Problem to solve
Below are some records. Return exactly the lines from the one containing "Where should I click to: Expand the Sobre" through the one containing "Given: Click the magnifier", both included, and only those.

Dataset entries
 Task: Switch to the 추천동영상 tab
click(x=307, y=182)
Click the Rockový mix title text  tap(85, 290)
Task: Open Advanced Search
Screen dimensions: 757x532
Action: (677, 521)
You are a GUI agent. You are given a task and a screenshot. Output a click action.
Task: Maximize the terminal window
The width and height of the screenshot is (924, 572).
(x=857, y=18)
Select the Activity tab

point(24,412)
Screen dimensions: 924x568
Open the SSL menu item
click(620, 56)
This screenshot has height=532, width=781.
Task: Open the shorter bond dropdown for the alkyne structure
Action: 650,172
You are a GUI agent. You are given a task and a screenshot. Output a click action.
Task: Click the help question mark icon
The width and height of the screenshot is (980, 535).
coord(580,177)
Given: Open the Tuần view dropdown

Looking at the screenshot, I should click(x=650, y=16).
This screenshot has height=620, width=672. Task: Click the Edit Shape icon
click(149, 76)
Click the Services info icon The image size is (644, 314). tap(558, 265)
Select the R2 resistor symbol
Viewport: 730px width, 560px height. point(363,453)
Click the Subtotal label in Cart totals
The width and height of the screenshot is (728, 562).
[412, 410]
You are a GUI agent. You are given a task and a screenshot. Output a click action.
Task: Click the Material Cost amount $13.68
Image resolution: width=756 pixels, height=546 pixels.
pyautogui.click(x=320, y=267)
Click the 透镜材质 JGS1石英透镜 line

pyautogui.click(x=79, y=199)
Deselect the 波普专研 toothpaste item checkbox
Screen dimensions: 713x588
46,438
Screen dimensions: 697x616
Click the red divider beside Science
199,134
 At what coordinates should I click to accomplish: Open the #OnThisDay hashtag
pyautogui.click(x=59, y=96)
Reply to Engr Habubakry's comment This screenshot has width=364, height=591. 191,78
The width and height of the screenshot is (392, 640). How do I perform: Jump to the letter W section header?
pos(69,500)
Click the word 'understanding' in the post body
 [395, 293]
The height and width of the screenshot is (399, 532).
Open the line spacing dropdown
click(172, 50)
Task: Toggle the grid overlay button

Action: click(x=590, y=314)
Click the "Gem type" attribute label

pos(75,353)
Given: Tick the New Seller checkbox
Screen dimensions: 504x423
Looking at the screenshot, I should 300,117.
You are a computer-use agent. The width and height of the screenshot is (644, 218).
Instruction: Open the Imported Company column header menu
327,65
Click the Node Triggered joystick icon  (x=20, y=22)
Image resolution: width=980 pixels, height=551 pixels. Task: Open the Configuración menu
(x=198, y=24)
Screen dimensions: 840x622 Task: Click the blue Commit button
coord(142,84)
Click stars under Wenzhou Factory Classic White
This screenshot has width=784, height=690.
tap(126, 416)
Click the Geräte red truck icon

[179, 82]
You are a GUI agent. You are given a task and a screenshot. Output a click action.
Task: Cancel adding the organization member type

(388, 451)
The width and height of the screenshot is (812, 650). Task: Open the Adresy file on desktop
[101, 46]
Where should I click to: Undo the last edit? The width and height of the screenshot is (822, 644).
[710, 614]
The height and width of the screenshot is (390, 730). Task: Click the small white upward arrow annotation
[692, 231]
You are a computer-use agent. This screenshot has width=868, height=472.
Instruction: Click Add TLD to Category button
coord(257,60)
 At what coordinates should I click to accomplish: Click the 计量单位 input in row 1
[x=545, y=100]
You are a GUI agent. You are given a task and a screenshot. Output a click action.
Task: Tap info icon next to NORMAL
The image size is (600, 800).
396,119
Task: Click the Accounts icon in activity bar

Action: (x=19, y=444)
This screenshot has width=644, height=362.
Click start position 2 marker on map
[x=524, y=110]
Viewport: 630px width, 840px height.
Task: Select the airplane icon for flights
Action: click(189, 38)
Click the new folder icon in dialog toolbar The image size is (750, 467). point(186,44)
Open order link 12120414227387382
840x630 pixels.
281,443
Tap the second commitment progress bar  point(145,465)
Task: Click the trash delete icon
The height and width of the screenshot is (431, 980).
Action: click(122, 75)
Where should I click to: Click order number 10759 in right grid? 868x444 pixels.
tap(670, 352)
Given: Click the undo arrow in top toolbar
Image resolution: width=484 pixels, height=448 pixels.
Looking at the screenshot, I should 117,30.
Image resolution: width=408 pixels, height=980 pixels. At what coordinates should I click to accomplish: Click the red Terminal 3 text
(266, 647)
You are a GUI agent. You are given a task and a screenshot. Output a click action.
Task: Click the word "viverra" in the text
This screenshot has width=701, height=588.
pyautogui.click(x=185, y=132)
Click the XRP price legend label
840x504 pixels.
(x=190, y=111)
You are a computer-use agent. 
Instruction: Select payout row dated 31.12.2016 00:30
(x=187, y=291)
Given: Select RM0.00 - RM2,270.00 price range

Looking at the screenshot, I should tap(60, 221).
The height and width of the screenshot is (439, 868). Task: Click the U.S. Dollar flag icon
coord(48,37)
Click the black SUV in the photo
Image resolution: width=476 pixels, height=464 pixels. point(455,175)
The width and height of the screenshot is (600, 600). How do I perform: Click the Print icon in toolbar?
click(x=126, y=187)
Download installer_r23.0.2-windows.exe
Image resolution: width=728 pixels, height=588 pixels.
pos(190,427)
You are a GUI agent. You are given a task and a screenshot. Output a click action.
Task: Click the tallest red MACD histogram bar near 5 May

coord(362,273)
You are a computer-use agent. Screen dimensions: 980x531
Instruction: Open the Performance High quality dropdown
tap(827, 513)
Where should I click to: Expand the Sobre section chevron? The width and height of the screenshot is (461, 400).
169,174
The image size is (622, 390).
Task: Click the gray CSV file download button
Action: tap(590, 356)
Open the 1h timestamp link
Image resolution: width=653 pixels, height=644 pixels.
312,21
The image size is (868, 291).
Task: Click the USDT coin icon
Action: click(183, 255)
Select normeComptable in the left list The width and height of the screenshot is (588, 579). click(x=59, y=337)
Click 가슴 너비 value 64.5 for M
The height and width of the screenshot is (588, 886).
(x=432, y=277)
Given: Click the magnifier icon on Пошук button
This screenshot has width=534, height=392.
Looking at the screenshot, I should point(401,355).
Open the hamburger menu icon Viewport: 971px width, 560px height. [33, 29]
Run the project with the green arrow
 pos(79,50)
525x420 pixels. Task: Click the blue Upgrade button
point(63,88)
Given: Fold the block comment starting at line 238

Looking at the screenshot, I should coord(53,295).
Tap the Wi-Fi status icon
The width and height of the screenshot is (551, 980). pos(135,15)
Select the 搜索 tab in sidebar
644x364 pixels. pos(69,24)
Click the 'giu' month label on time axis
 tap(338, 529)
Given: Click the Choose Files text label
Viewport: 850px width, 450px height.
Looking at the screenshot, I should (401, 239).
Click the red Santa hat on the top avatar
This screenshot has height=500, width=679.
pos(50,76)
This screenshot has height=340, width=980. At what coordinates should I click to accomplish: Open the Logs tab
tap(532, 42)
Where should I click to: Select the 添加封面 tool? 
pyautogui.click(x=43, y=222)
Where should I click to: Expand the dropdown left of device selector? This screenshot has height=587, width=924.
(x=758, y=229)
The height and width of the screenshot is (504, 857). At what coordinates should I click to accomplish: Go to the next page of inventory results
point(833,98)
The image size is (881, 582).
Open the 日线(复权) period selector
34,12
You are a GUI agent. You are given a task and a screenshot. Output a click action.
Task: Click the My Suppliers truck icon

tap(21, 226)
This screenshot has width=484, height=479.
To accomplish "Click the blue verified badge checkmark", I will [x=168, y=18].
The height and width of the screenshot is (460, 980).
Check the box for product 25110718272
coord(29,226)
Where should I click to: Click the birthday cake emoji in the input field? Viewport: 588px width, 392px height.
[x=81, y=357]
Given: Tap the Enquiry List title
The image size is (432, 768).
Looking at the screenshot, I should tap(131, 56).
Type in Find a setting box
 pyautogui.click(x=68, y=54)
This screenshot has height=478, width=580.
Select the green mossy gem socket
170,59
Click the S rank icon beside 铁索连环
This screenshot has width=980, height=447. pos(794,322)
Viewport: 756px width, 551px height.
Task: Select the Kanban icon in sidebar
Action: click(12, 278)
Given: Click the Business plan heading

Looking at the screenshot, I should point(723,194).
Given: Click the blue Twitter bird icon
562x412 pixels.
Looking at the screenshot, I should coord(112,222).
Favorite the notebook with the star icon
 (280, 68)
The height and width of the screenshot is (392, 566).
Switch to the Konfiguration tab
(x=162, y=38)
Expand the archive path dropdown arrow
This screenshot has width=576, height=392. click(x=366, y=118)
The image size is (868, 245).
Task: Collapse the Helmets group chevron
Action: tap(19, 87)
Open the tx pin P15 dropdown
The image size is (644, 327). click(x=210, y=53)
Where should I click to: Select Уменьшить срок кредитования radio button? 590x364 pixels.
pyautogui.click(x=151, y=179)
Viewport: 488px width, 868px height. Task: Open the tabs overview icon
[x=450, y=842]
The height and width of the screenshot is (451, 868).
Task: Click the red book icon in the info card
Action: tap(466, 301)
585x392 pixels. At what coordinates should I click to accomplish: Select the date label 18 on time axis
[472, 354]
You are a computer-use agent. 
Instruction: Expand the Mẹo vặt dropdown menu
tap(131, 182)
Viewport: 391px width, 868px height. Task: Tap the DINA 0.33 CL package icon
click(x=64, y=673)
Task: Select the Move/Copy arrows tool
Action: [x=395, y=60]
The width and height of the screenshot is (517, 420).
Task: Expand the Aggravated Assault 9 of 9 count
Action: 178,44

Answer box
Where should I click to: Expand the Sobre section chevron? The width and height of the screenshot is (461, 400).
169,174
The image size is (622, 390).
Task: Click the gray CSV file download button
Action: tap(590, 356)
Open the 1h timestamp link
Image resolution: width=653 pixels, height=644 pixels.
312,21
The image size is (868, 291).
Task: Click the USDT coin icon
Action: click(183, 255)
Select normeComptable in the left list The width and height of the screenshot is (588, 579). click(x=59, y=337)
Click 가슴 너비 value 64.5 for M
The height and width of the screenshot is (588, 886).
(x=432, y=277)
Given: Click the magnifier icon on Пошук button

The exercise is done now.